According to forecasts, oil will continue to dominate the world energy demand in the next years. The International Energy Agency estimates that over 50% of the technology needed to achieve zero net emissions by 2050 is still under development. Therefore, refineries are currently incorporating renewable energy sources to reduce environmental impact. This article aims to study titanium dioxide films for application in perovskite-based solar cells which have high conversion efficiency and low production cost.
The precursor solution for deposition of titanium dioxide films (TiO2) was prepared by dissolving titanium isopropoxide in a solution of nitric acid and deionized water. TiO2 films were deposited by the spray-pyrolysis technique, which is simple, economical, and feasible for large-scale production. The deposition temperature was fixed at 450°C to achieve the Anastase phase. Deposition parameters such as time, flow and solution concentration were varied to assess their impact upon the morphological, structural, optical, and electrical characteristics of TiO2 films.

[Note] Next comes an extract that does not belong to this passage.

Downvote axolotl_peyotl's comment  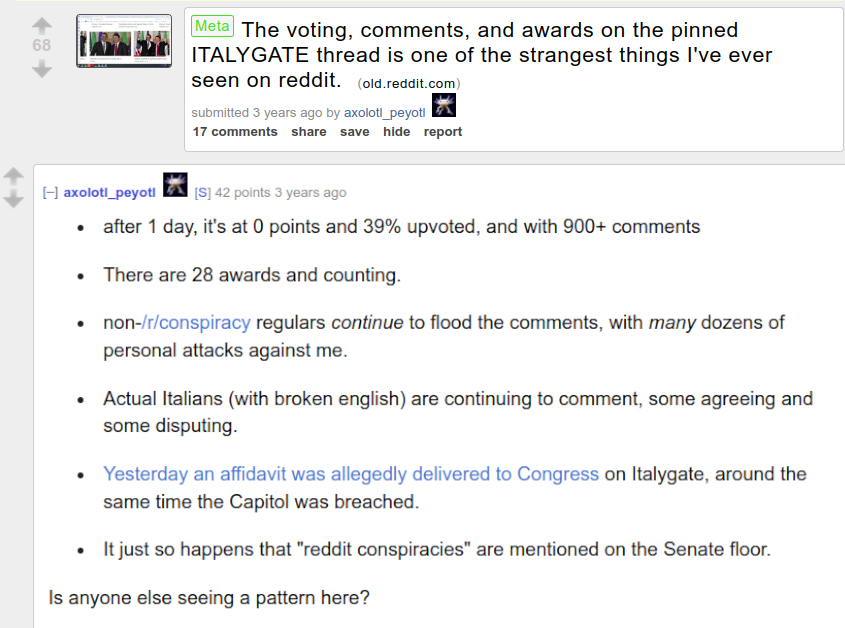[x=14, y=200]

The morphology of the spray-pyrolyzed films consisted of homogeneous crowds of small crystals. No cracks were found across film surface. X-ray diffraction analysis confirmed the Anatase crystal structure, necessary for perovskite solar cell applications. The crystallite size ranged from 27.23 to 32.51 nm. The concentration of the precursor solution affected the optical gap energy. The thickness did not show great influence since samples with similar thicknesses, 2.12 and 2.58μm, presented optical gap values of 3.15 and 3.36 eV, respectively. All deposited films exhibited semiconductor characteristics with activation energies for the electrical conduction process between 0.24 and 0.49 eV. The samples deposited from a solution ratio of 450:3.25:37 (H2O: HNO3: Ti(iOPR)4) showed high values of electrical conductivity at room temperature compared to the films deposited from diluted solutions.
This study demonstrates how TiO2 films can be produce by spray-pyrolysis under the deposition conditions needed to improve film characteristics. Thus, it contributes to the development of more efficient and durable perovskite solar cells to make them more accessible and attractive for mass production and industrial use. Additionally, TiO2 films have corrosion resistance and photocatalytic properties that could be of interest to the oil and gas industry.